From "The Adventures of Guille and Belinda and the Enigmatic Meaning of Their Dreams" (1998-2002) by Alessandra Sanguinetti. Photo Courtesy of Sanguinetti and Yossi Milo Gallery.

Alison Jackson
Julie Saul Gallery, October 21–December 4
A graduate of London’s Royal College of Art and winner of an Infinity Award from the International Center of Photography, Jackson stages tabloid-friendly tableaux with convincing look-alikes of public figures. In her none-too-subtle series “Election Year 2004,” a Bush doppelgänger shares a shvitz with Tony Blair, caresses Condi’s leg, and—in one image reminiscent of the notorious My Pet Goat footage—turns away from an Abu Ghraib dog pile to play with his pooch.

Justine Kurland
Gorney Bravin + Lee, September 10–October 9
Kurland is renowned for her exquisitely composed shots of runaway teenage sprites and utopian commune dwellers.
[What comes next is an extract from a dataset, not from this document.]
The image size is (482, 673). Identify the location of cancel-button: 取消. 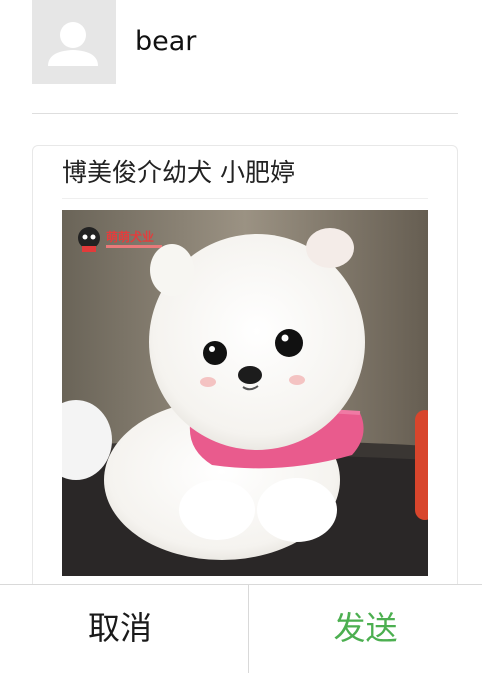
(120, 628).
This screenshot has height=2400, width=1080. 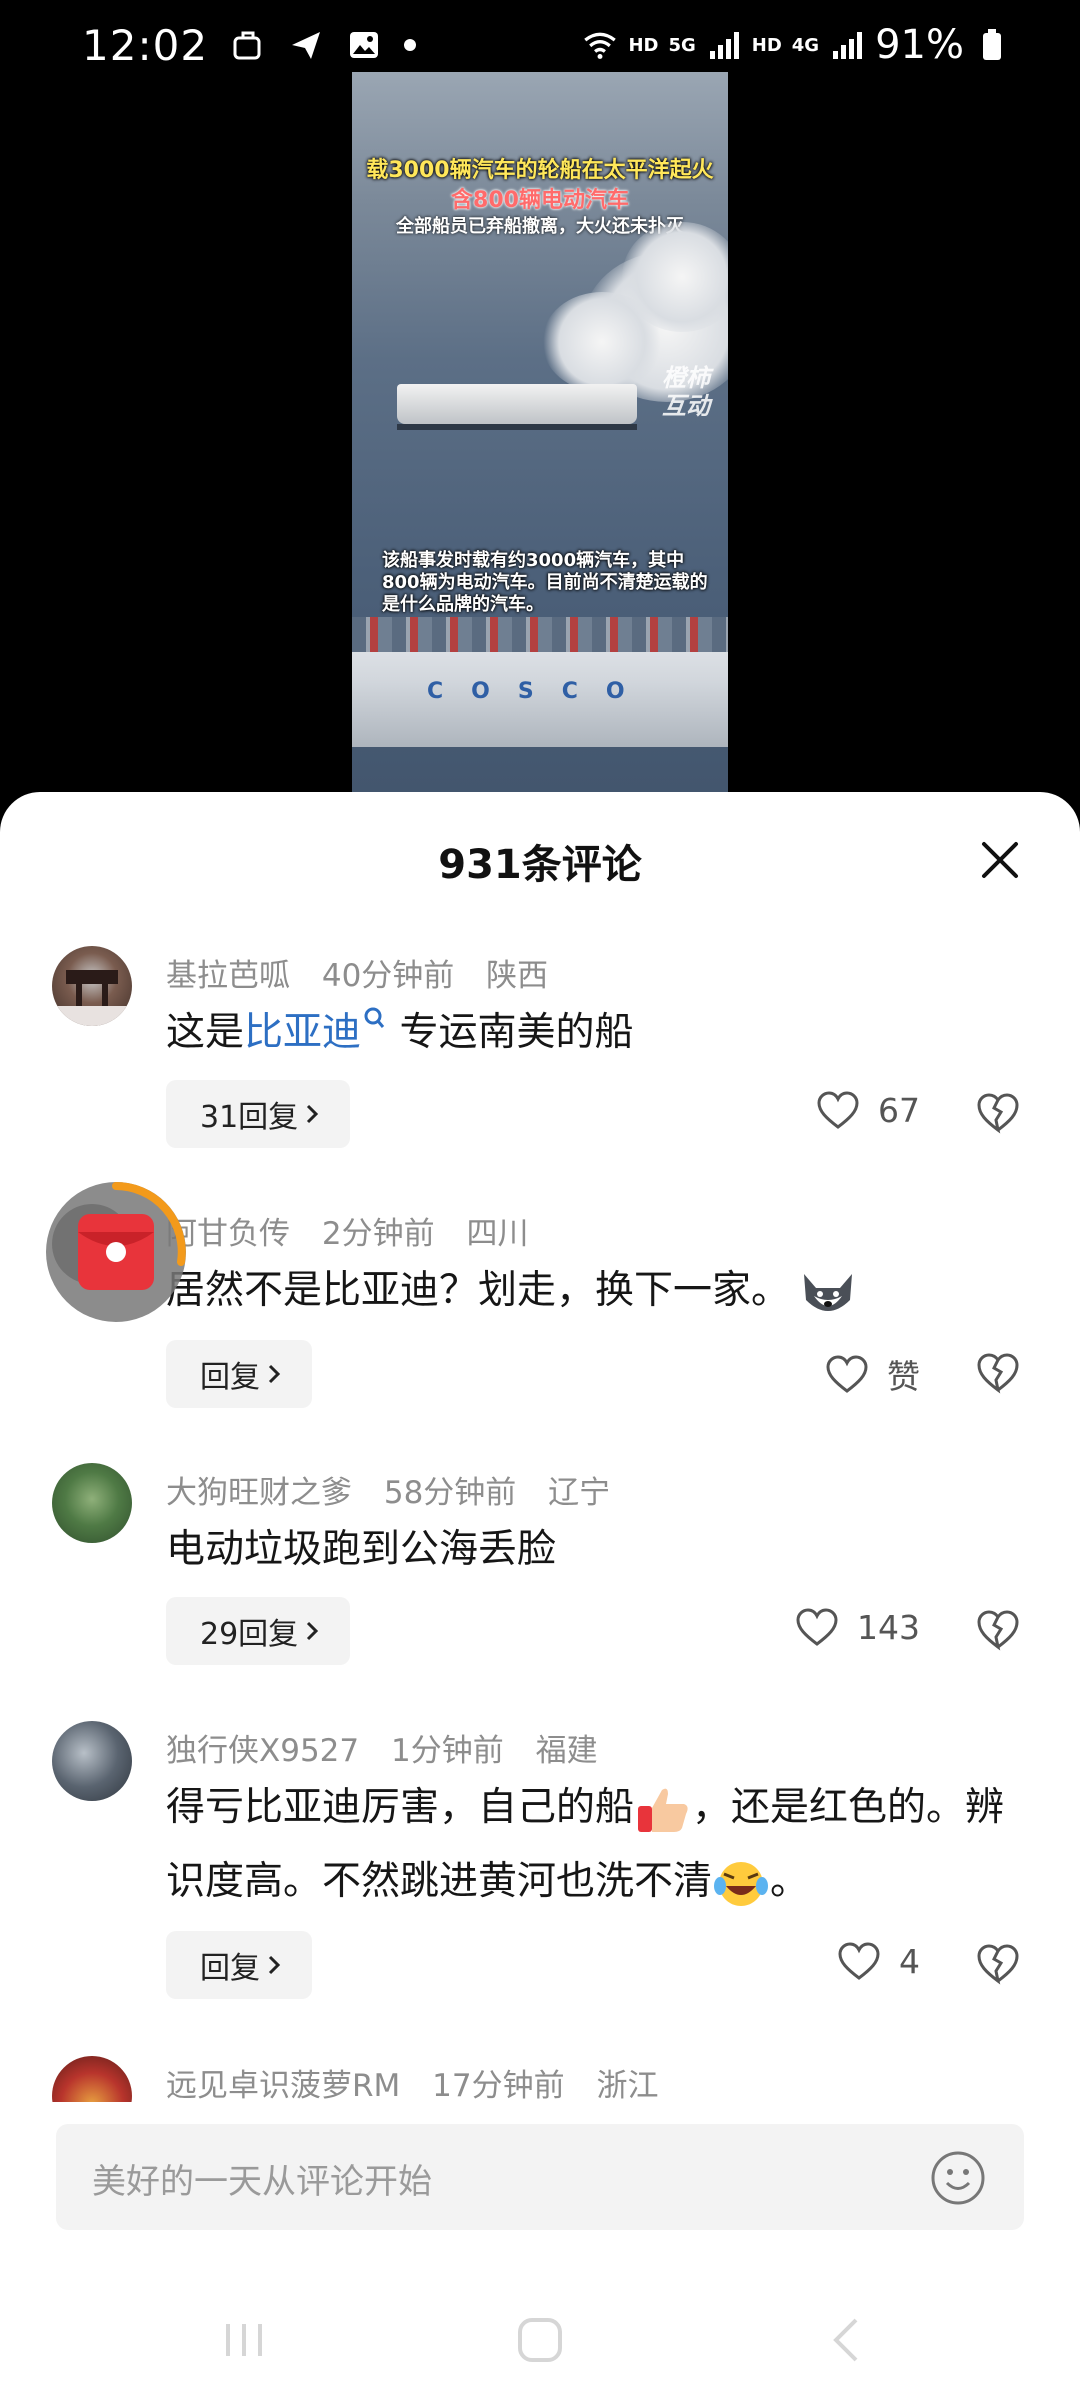 I want to click on battery-percent: 91%, so click(x=920, y=45).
The photographer goes medieval in “Songs of Experience”—assembling a series of enchanted-forest landscapes peopled with knights and maidens. Her mystical scenarios also accompany fiction writer Jonathan Raymond’s forthcoming book Old Joy (Artspace Books; $20).

An-My Lê
Murray Guy, September 10–October 16
Lê’s black-and-white images of restaged Vietnam War battles, seen at P.S 1 in 2002, were studies of war reenactors in North Carolina; for the artist, a Vietnamese refugee, they’re personal as well as historical. For her first New York gallery solo show, “29 Palms,” Lê visited a desert-warfare training site in the California desert for soldiers facing combat in Iraq and Afghanistan.

Corinne May Botz
Bellwether, October 14–November 13
Emerging photographer Botz came across a set of eighteen crime-scene dioramas built in the forties by an elderly grandmother turned forensic scientist. In a series of close-ups called “The Nutshell Studies of Unexplained Death,” and a book of the same title (Monacelli Press; $35), the dollhouse-like interiors make for an irresistible whodunit.

Alessandra Sanguinetti
Yossi Milo Gallery, September 9–October 23
Sanguinetti began a collaboration with two young cousins, then ages 9 and 10, over a five-year period for a series called “The Adventures of Guille and Belinda and the Enigmatic Meaning of Their Dreams.” Shot in the Argentine countryside with a variety of props and costumes, the lush vignettes blend the dreamlike imagery of Magical Realism with the formality of Victorian children’s portraits.